Hilter. Ist die Herdplatte wirklich ausgestellt, die Tür abgeschlossen, die Wohnung richtig sauber? Solche Fragen quälen Menschen mit Zwangsstörungen unentwegt und rauben ihnen die Ruhe. Christina und Antonius Mers haben ihre Erkrankung in den Griff bekommen, Hilfe gaben Ärzte, Therapeuten und die Teilnahme an einer Selbsthilfegruppe. Heute geben sie ihre Erfahrungen selbst an Teilnehmer in Selbsthilfegruppen weiter.

Solch ein Leben kann für einen Erkrankten die Hölle sein.

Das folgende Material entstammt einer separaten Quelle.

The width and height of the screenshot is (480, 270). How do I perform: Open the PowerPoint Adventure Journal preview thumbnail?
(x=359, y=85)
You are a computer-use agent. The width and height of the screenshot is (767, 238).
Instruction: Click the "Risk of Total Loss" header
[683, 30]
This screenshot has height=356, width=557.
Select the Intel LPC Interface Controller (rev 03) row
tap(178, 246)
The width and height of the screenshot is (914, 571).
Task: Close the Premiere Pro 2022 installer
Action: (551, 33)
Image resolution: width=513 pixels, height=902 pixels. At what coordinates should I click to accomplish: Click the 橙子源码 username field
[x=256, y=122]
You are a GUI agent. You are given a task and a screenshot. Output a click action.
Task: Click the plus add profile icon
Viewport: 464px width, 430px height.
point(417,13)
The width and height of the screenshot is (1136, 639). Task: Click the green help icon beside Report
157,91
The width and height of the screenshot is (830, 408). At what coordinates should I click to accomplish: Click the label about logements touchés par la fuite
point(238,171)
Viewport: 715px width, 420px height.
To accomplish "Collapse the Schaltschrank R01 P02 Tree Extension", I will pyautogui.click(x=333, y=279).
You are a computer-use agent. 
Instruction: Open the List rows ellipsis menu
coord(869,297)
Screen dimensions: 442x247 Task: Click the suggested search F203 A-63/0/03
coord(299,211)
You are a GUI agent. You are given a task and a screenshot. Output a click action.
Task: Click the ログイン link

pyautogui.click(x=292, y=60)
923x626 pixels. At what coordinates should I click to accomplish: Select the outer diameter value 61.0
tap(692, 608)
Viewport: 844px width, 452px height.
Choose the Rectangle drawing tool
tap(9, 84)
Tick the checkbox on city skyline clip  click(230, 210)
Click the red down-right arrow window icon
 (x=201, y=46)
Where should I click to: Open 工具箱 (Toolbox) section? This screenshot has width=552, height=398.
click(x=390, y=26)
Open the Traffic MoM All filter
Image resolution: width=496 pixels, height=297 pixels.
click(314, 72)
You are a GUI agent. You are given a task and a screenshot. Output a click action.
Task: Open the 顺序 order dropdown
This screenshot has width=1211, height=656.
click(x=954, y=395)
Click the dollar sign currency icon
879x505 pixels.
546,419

Der Drang, alles wie besessen ordnen und putzen zu müssen, nahm Christina Mers seit ihrem 18. Lebensjahr in Besitz. Schon Stunden vor Arbeitsbeginn stand sie auf und nahm sich mit Lappen und Eimer in der Hand alles in der Wohnung vor. Es wurde gewischt, was bereits am Vortag gewischt worden war, der Inhalt der Schränke täglich neu geordnet, selbst Blumentöpfe von innen ausgeschrubbt. Wenn sie nach Feierabend wieder nach Hause kam, ging die Quälerei von vorn los, Tag für Tag.

Sind die Schrauben richtig angezogen?

Antonius Mers‘ Denken war von der Vorstellung geprägt, er mache seine Arbeit nicht richtig. Der Automechaniker wurde von der Vorstellung getrieben, die Schrauben nicht richtig angezogen und damit Unfälle verursacht zu haben. Wackelt da noch etwas, sitzt alles richtig fest? Immer wieder trieb es ihn, den Schraubenschlüssel noch einmal anzusetzen und nachzuziehen – bis er die Schraube abriss und er von Neuem beginnen musste.

Wenn er mit dem Auto über eine Unebenheit fuhr und es ruckelte, erdrückte ihn die Angst, jemanden überfahren zu haben. Dann musste er den Wagen wenden, ob er wollte oder nicht, fuhr zu der Stelle zurück, um sich zu vergewissern, ob tatsächlich etwas geschehen war.

4 Prozent der Deutschen leiden unter Zwangsstörung

Etwa vier Prozent der Bevölkerung in der Bundesrepublik weisen eine solche Zwangsstörung auf. Die Forschung geht heute davon aus, dass ein individuell unterschiedliches Zusammenwirken aus genetischer Veranlagung, Hirnstoffwechselstörung und psychische Faktoren wie zum Beispiel Stress die Ursachen für eine solche Erkrankung sind. Je früher die Diagnose dieser Krankheit gestellt wird, desto größer sind ihre Heilungschancen.

Christina und Antonius Mers haben ihre Erkrankung mit Hilfe ärztlicher und therapeutischer Betreuung in den Griff bekommen, „zu 95 Prozent“, wie Antonius Mers erklärt. Eine dritte Säule ist die Teilnahme an einer Selbsthilfegruppe. Seit 17 Jahren treffen sie sich regelmäßig mit Leidensgenossen in Einrichtungen in Dissen und Osnabrück. In dieser Gruppe haben sie sich auch kennengelernt und ineinander verliebt.

Antonius Mers leitet heute eine Gruppe. Oft ist er der erste Ansprechpartner für Erkrankte, die aus Scham noch keinen Arzt aufgesucht oder woanders um Hilfe nachgesucht haben. Er nimmt ihre Anrufe entgegen, leistet Aufklärungsarbeit, trifft sich mit ihnen, zeigt ihnen den Weg, den sie beschreiten müssen, um den Ausweg aus ihrem Leiden zu finden.